The Viral $100 Store Theft Riddle — Here’s the Correct Answer Explained
This famous math riddle has confused millions of people online because it tricks the brain into double-counting money. At first glance, the numbers seem complicated, but the solution is actually very simple once you follow the value step by step.
🧠 The Classic Riddle
A man walks into a store and steals a $100 bill from the register while the owner isn’t looking.
He later returns and buys $70 worth of goods using that same stolen $100 bill.
The store owner gives him $30 in change.
👉 How much money did the store lose?
❌ The Most Common Wrong Answers
Many people answer:
- $200
- $130
But both are incorrect because they count the same $100 more than once.
✅ The Correct Answer: $100
The store only lost:
- $70 worth of merchandise
- $30 in cash change
Total Loss:
$100
🔍 Step-by-Step Explanation
Let’s break it down carefully.
Step 1: The Theft
The thief steals $100 cash.
At this moment:
- Store cash: –$100
- Total loss so far: $100
Step 2: The Purchase
The thief returns and uses the same stolen $100 bill to buy $70 worth of products.
The important detail:
👉 The stolen $100 bill goes back into the register.
So the original cash loss is effectively canceled.
But now the store gives away:
- $70 in inventory
- $30 in real cash as change
📊 Final Accounting
| What the Store Lost | Amount |
|---|---|
| Merchandise | $70 |
| Cash Change | $30 |
| Total Loss | $100 |
Why People Get Confused
This puzzle works because the brain tends to treat the stolen $100 and the purchase payment as two separate losses.
But they’re actually the same bill circulating back into the store.
The store does not lose:
- $100 stolen
- PLUS $70 goods
- PLUS $30 change
That would incorrectly count the same $100 twice.
Simple Way to Think About It
Imagine the thief never stole the money at all and simply walked out with:
- $70 worth of products
- $30 cash
That totals exactly:
💵 $100
The Real Lesson Behind the Puzzle
This riddle isn’t really about math.
It’s about attention and logical thinking.
The brain often creates unnecessary complexity when multiple transactions happen quickly.

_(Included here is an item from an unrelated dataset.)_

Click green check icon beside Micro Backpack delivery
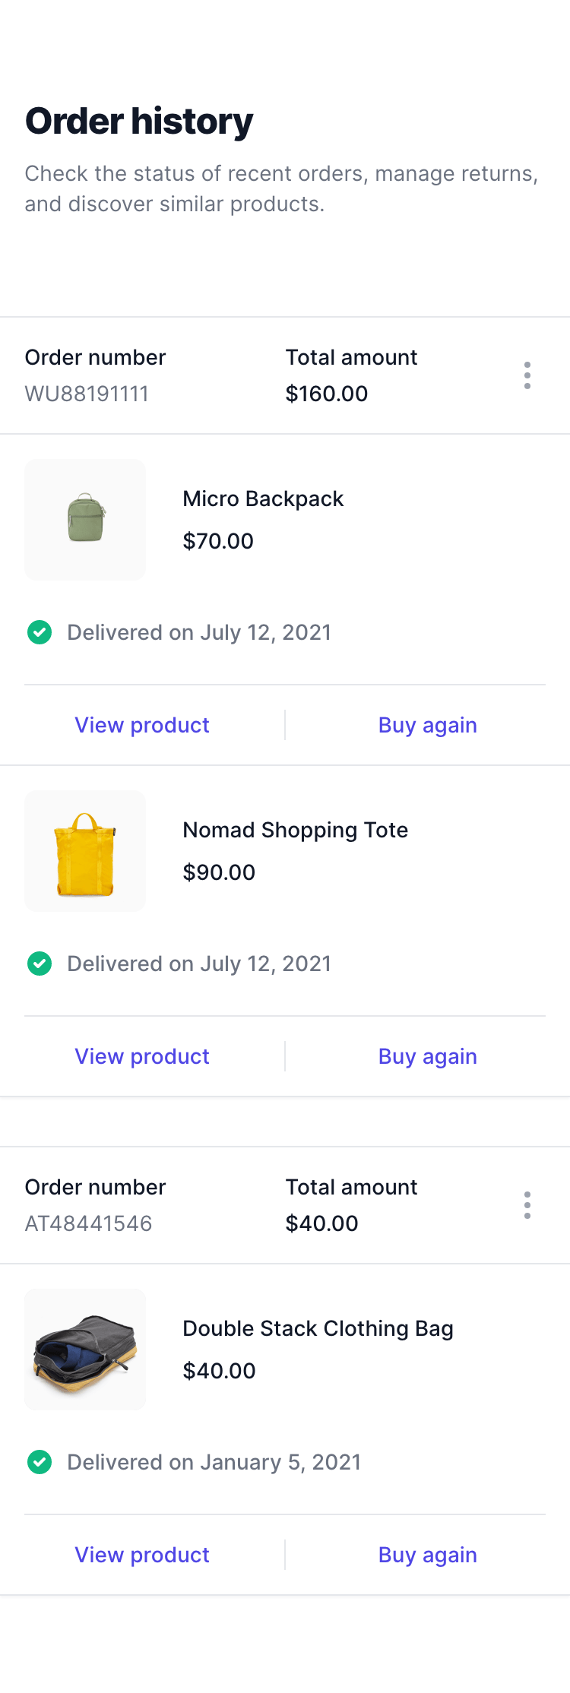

Viral riddles like this test whether we can slow down, separate events clearly, and follow the actual movement of value instead of reacting emotionally to the numbers.
Final Thought
“The mind sees complexity where simplicity lives.”
The trick is not advanced math.
The trick is learning not to double-count.
Sometimes the clearest answer appears only after we stop chasing every number and simply follow what was truly lost.